Num primeiro plano, vislumbramos como um fator – lato senso – mitigador de desenvolvimento a cultura. Por cultura, entendemos, nesse caso, tratar-se dos pressupostos comportamentais, decorrentes da formação do país, de todas as influências que plasmam o ser humano como cidadão de uma nação. A cultura de um país é, provavelmente, o maior agente no crescimento e desenvolvimento econômicos (positivamente e negativamente). As diferentes culturas com as quais convivemos hodiernamente, desenvolvem-se de maneira diferente, podemos dizer que em estágios diferentes.
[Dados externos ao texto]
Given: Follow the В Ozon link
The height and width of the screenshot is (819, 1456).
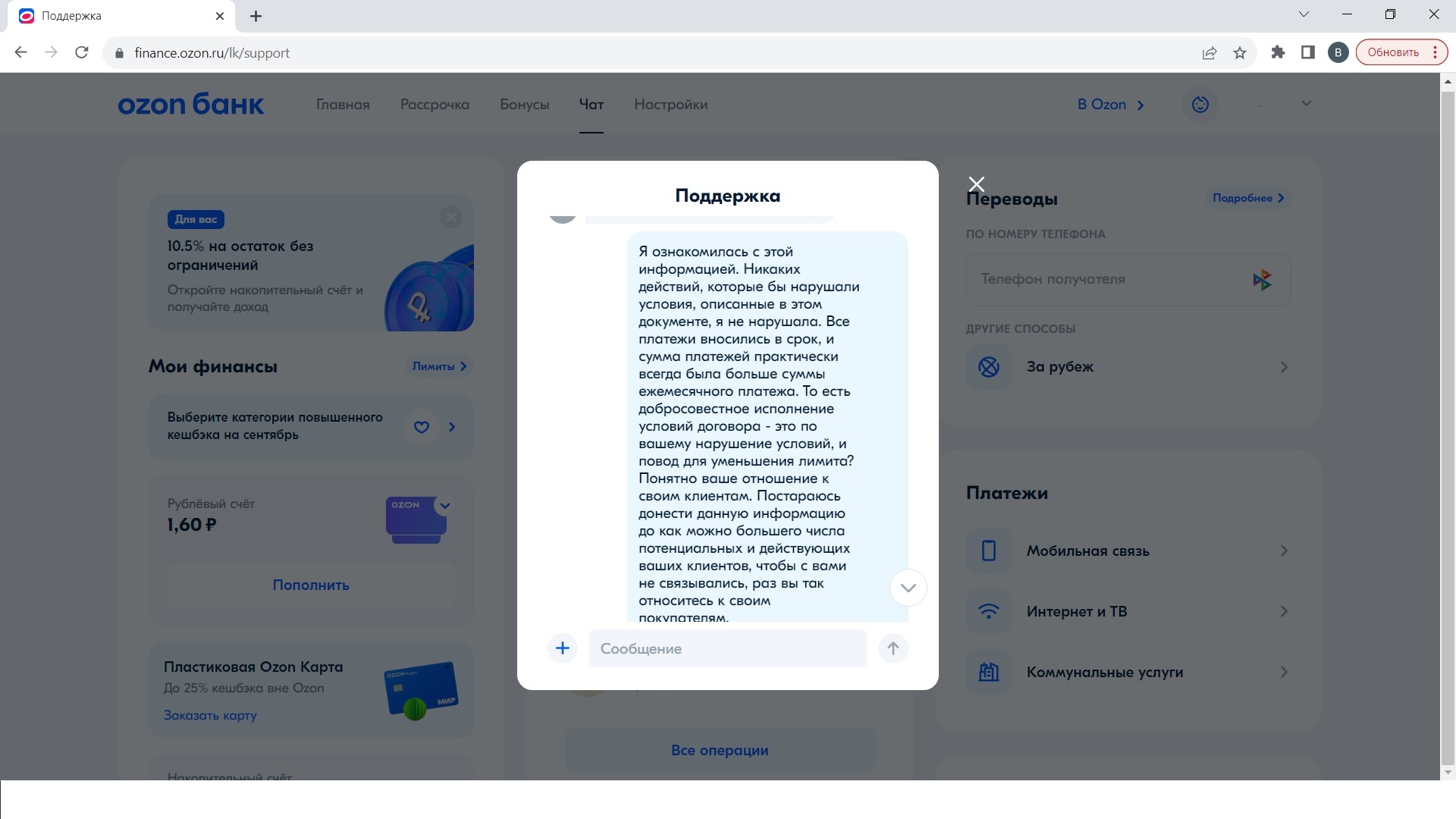Looking at the screenshot, I should [1110, 105].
Não queremos, entretanto, estabelecer um determinismo atávico intrínseco a determinado povo; salientamos, apenas, que a partir do momento que estabelecemos prioridades e meios de analisar o desenvolvimento econômico (parâmetro), podemos comparar diferentes Estados e apontar os aspectos negativos e os positivos nas entranhas do volskgeist.
Estados teocráticos ou com certa rigidez religiosa vislumbram, em geral, o desenvolvimento de maneira mais conservadora, não o impede, mas o asfixia quando amalgamado ao sistema de concorrência globalizado. Logo, dentro do conceito amplo de cultura, a religião pode constituir-se em um fator importante no desenvolvimento econômico, obviamente, se esse desenvolvimento é compreendido com os parâmetros usuais que auferem o crescimento econômico aliado às taxas de analfabetismo, expectativa de vida, etc.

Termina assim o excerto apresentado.